Prefeituras do Norte de Minas estão se mobilizando para promover alterações na legislação do Fundo de Manutenção e Desenvolvimento da Educação Básica (Fundeb). A proposta, liderada pela Associação dos Municípios da Área Mineira da Sudene (Amams), busca aumentar os repasses anuais para a educação na região em R$ 341,5 milhões.
Necessidade de mudança
A Amams argumenta que os repasses do Fundeb para os municípios do Norte de Minas estão aquém dos valores destinados a localidades do Nordeste. A intenção é convencer deputados federais e senadores a modificar a Lei 14.133/2020, que tornou o Fundeb permanente, ajustando o Valor Anual por Aluno Fundeb (VAAF) especificamente para a região mineira.
Impacto financeiro
Com a proposta, os 96 municípios do Norte de Minas poderiam receber uma complementação de R$ 1.262,79 por aluno ao ano, aumentando o total de recursos disponíveis. A Amams estima que, se a mudança for aprovada, o total de repasses pode chegar a R$ 870 milhões para todos os 224 municípios da área da Sudene.

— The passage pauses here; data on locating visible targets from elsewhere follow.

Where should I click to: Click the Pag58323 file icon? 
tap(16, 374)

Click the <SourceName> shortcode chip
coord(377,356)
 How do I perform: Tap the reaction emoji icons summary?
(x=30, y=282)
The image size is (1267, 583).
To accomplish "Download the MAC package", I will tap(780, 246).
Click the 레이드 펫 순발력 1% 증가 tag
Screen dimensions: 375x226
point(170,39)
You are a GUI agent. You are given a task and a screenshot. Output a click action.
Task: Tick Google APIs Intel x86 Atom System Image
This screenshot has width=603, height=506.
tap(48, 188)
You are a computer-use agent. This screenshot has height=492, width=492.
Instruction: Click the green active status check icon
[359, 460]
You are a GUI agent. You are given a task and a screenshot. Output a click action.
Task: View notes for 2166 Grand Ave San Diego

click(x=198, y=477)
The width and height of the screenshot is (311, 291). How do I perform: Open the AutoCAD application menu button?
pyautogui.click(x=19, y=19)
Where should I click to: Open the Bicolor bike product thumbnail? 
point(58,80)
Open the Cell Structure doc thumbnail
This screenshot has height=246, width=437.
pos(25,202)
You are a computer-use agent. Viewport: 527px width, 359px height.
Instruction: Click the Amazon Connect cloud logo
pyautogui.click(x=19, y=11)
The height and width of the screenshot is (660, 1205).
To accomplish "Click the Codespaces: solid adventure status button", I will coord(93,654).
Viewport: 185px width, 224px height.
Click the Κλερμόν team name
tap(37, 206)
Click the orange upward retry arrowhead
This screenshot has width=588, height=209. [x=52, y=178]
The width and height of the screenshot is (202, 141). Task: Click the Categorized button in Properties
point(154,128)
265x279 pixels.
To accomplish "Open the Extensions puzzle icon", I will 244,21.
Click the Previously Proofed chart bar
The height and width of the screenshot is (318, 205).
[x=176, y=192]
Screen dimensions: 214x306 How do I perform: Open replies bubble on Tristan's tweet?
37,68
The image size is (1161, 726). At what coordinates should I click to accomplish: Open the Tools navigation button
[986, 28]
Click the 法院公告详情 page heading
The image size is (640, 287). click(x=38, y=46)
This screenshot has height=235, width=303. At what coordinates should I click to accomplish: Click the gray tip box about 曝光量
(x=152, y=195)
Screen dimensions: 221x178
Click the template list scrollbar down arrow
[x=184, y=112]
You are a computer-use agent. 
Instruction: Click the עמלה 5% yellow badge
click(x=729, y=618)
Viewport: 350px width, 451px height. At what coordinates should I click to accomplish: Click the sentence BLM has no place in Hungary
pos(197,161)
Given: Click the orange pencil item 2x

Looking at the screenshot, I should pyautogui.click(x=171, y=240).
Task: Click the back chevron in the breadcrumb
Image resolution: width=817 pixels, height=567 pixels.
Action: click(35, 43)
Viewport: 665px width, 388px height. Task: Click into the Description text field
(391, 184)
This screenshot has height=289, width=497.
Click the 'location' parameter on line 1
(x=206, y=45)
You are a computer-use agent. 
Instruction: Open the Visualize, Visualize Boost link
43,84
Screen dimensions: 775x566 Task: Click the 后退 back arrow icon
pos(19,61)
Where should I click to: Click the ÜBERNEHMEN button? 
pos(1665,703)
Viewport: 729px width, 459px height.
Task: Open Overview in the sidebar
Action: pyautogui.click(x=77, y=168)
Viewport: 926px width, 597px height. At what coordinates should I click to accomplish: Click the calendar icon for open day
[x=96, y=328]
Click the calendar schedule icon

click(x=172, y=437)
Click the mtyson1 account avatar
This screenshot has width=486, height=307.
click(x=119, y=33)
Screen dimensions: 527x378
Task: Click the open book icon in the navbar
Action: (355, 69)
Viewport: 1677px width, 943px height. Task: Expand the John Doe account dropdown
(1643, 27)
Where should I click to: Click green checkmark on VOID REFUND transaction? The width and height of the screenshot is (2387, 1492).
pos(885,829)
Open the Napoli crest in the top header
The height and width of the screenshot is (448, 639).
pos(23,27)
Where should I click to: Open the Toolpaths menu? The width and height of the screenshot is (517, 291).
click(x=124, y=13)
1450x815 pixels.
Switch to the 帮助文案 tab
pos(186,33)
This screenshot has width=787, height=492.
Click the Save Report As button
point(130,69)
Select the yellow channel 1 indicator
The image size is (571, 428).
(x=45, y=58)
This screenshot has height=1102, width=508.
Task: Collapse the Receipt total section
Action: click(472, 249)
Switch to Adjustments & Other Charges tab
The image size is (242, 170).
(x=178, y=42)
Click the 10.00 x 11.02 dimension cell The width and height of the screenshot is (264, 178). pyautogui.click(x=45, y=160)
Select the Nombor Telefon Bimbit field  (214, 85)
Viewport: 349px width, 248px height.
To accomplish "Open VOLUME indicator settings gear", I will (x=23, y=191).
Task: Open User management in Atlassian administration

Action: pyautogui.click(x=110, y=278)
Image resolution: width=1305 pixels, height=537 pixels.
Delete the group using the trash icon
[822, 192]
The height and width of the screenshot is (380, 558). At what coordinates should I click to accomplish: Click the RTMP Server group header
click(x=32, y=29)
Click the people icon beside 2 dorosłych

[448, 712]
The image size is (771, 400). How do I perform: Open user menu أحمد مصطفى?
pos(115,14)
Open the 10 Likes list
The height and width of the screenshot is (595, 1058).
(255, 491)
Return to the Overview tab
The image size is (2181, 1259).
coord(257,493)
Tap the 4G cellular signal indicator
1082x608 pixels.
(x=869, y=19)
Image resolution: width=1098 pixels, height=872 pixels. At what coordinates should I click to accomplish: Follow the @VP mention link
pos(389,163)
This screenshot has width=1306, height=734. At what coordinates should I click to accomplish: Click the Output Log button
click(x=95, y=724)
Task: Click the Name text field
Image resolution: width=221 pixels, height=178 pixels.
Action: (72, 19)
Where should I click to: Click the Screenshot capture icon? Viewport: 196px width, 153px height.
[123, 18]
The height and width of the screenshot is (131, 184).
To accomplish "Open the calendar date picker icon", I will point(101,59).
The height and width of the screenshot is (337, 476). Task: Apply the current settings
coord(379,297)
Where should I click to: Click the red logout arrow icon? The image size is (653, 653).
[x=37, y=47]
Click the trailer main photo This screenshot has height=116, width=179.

Desigualdade na distribuição
Atualmente, o VAAF para os municípios do semiárido mineiro é de aproximadamente R$ 4,7 mil anuais por aluno, enquanto os estados do Nordeste recebem complementações que não são oferecidas a Minas Gerais. O presidente da Amams, Ronaldo Soares Mota Dias, destaca que a legislação atual ignora as especificidades e as dificuldades enfrentadas pelos municípios da região.
Mobilização em Brasília
A Amams já iniciou a mobilização junto a representantes no Congresso Nacional. Ronaldo Mota Dias enfatiza que a participação dos prefeitos é crucial para garantir que a luta pela redistribuição dos recursos do Fundeb seja efetiva. O objetivo é assegurar mais recursos sem prejudicar outras prefeituras.
Vozes da região
A prefeita de Nova Porteirinha, Elbe Brandão, e a prefeita de Ibaí, Maurina Fonseca Mota, expressaram suas preocupações com a defasagem nos repasses do Fundeb. Elas afirmam que a falta de recursos compromete a qualidade da educação e a saúde financeira das prefeituras, dificultando o pagamento do Piso Salarial Nacional dos Professores e exigindo cortes em outras áreas essenciais.